> Exercises:
a) Write out the part of the UltimateTV receiver thread starting with "## Link (Feb" and going on through "4.99 for Tivo.".
b) In the UltimateTV receiver thread, how many hours of recording does the Ultimate TV hard drive hold?

> Selected passage:
☆ ☆ ☆ ☆ ☆ ☆ ☆

# RCA DWD490RE DIRECTV/UltimateTV Receiver



## alebowgm (Jun 12, 2004)

Hey,

I currently have the oppertunity for purchasing a RCA DWD490RE DIRECTV/UltimateTV Receiver and I am wondering about any reviews and opinions people may have on this model reciever? I have read mixed results on sites such as Amazon but figured that a place like this would get me a better idea about if it is worth getting this reciever.

Also, how much would you recommend I pay for a model reciever like this?

Thanx in advance


----------



## Link (Feb 2, 2004)

alebowgm said:


> Hey,
> 
> I currently have the oppertunity for purchasing a RCA DWD490RE DIRECTV/UltimateTV Receiver and I am wondering about any reviews and opinions people may have on this model reciever? I have read mixed results on sites such as Amazon but figured that a place like this would get me a better idea about if it is worth getting this reciever.
> 
> ...


My parents used to have Ultimate TV for a few years before they switched to Tivo receivers last year. The Ultimate TV was ok, but the bad part was the monthly fee is $9.99 vs. 4.99 for Tivo.

The guide on Ultimate is slow but it is clear and easy to navigate and understand I thought. The phone line never had to be plugged in to receive updates. Tivo gets the guide data thru the satellite but it still wants a phone update now and then for some reason. 35 hours on the hard drive seemed too small especially if you wanted to keep anything like movies for a length of time.

One thing the Ultimate receivers would do now and then is switch to the Microsoft webtv menu and then it would start dialing a number or something. It was a big pain and I'd just tell my dad to unplug the receiver and plug it back in to get this off.

Now you can get an 80 hour Tivo for about $100, so I wouldn't pay any more than $40 or $50 for this Ultimate TV receiver. Our old ones are in the closet still I think. Tivo and Ultimate TV both were popular at one time with Directv but Tivo won out between the two services.


----------



## stevendsnyder (Aug 25, 2004)

I have had this unit for just over 3 years. I use it to supplement my Hughes HD receiver. I agree that the $9.99 monthly price is too high, but overall it is a very good unit. I have never had any problems with the DVR and the quality of the picture is very good. I agree that if you can get one of these for $40-$50, it would be a good buy.

☆ ☆ ☆ ☆ ☆ ☆ ☆

> Supplied material:
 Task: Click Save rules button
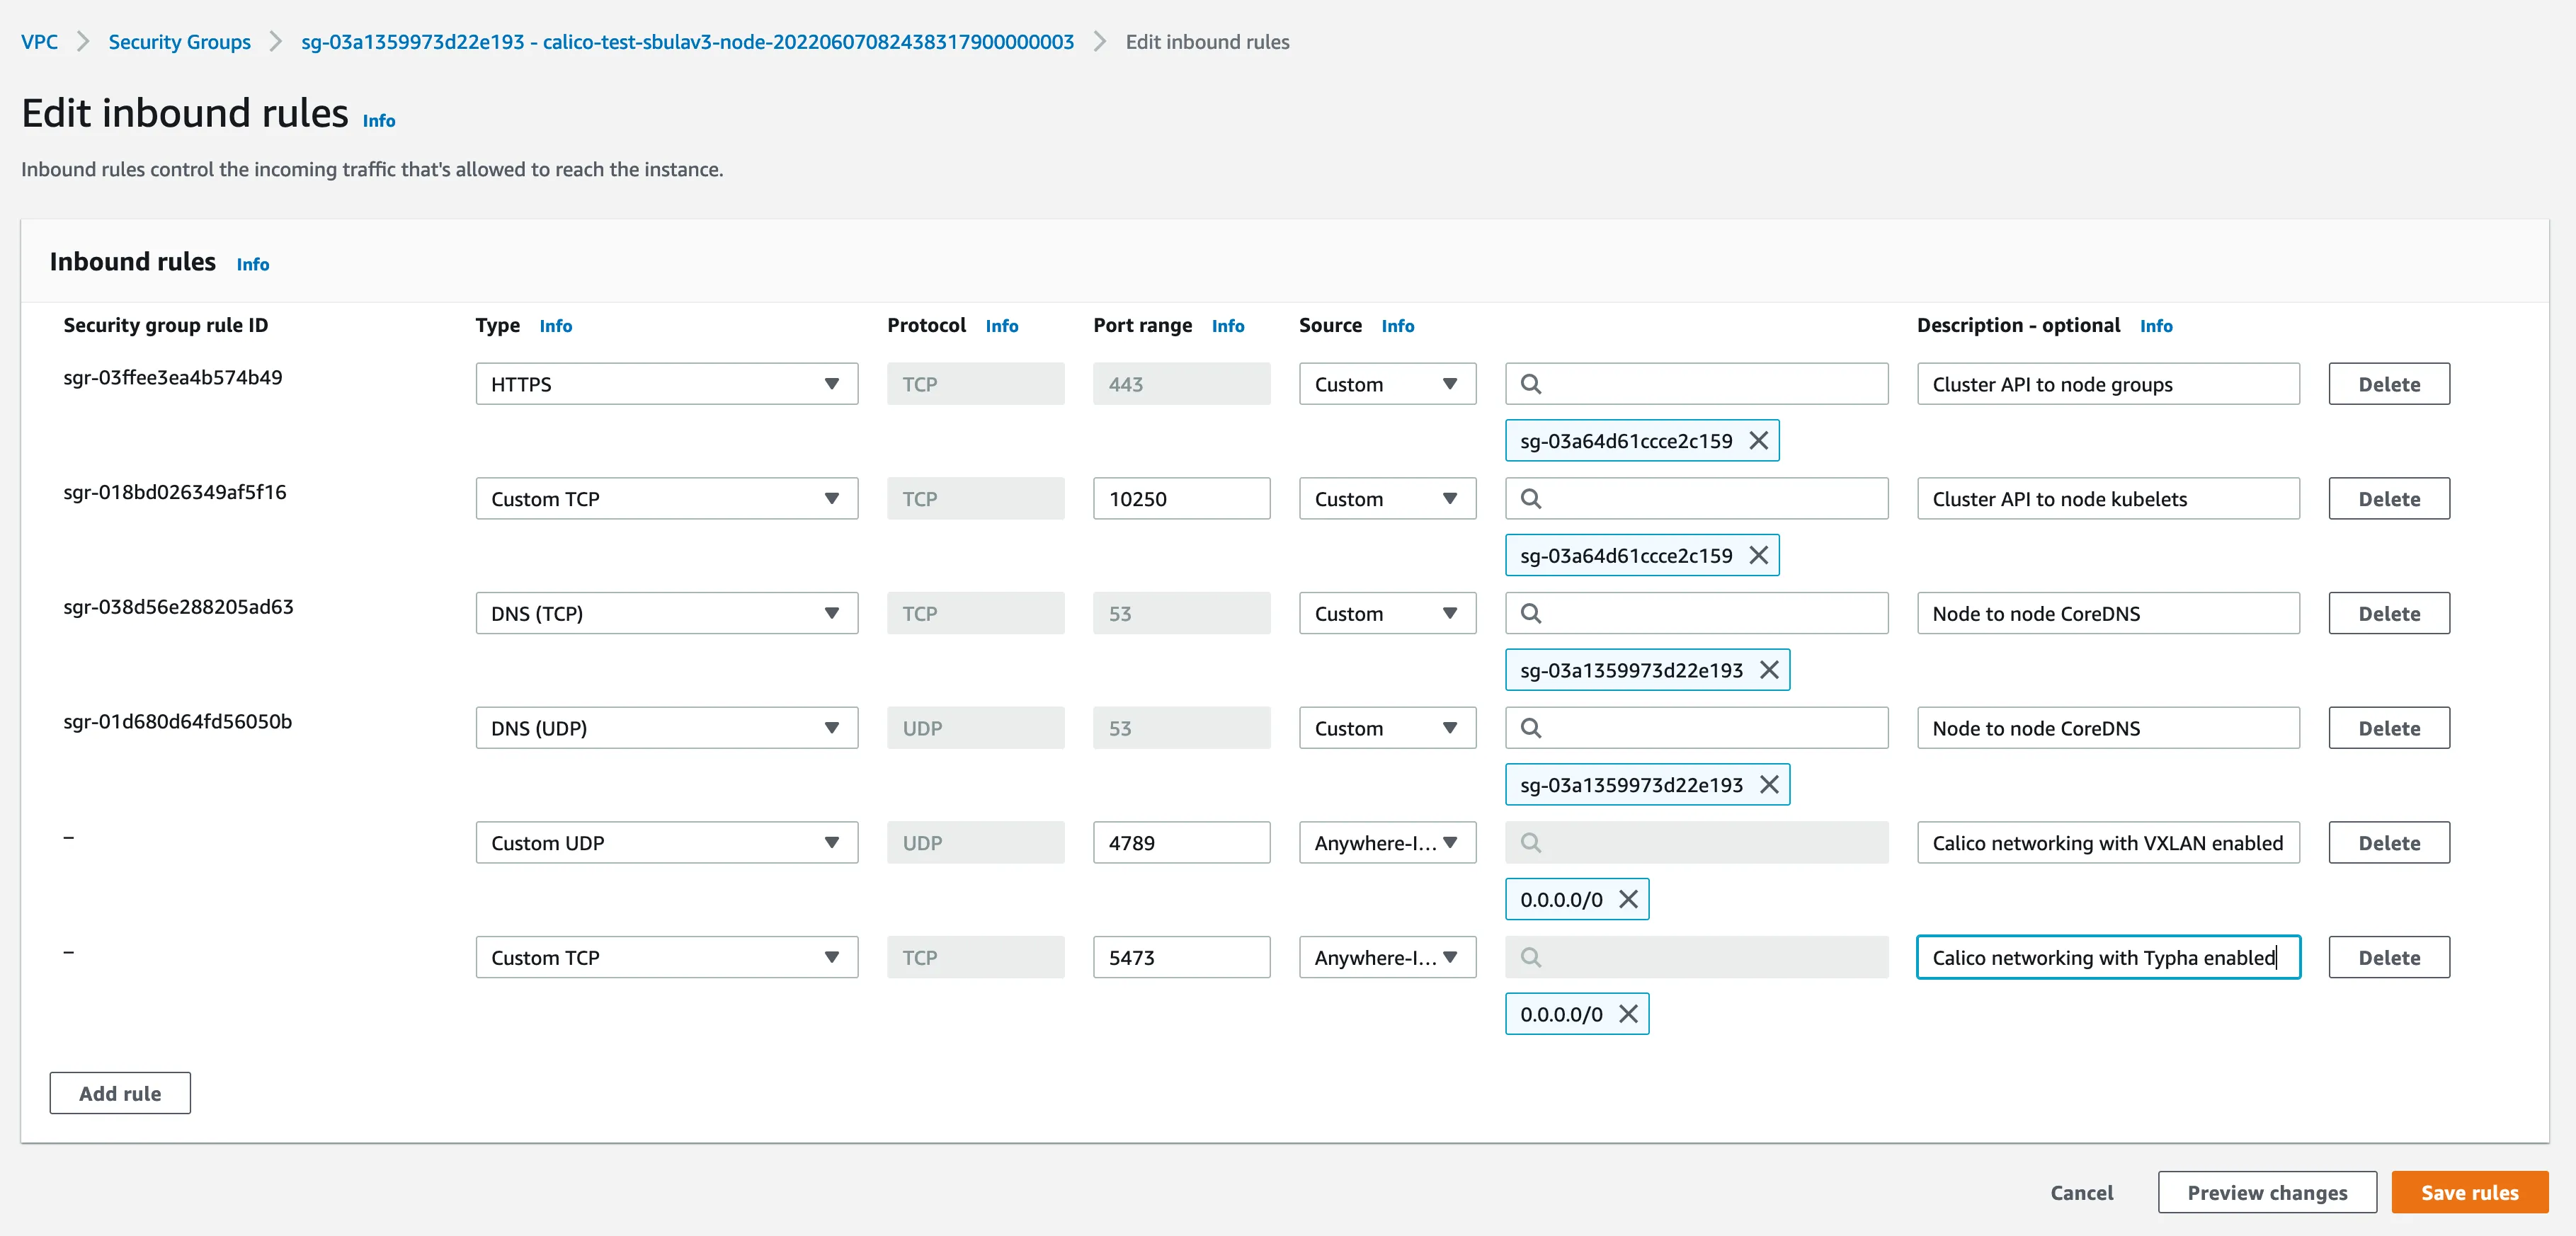click(x=2469, y=1192)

☆ ☆ ☆ ☆ ☆ ☆ ☆

> Solutions to the tasks:
a)
## Link (Feb 2, 2004)

alebowgm said:


> Hey,
> 
> I currently have the oppertunity for purchasing a RCA DWD490RE DIRECTV/UltimateTV Receiver and I am wondering about any reviews and opinions people may have on this model reciever? I have read mixed results on sites such as Amazon but figured that a place like this would get me a better idea about if it is worth getting this reciever.
> 
> ...


My parents used to have Ultimate TV for a few years before they switched to Tivo receivers last year. The Ultimate TV was ok, but the bad part was the monthly fee is $9.99 vs. 4.99 for Tivo.

b) 35 hours.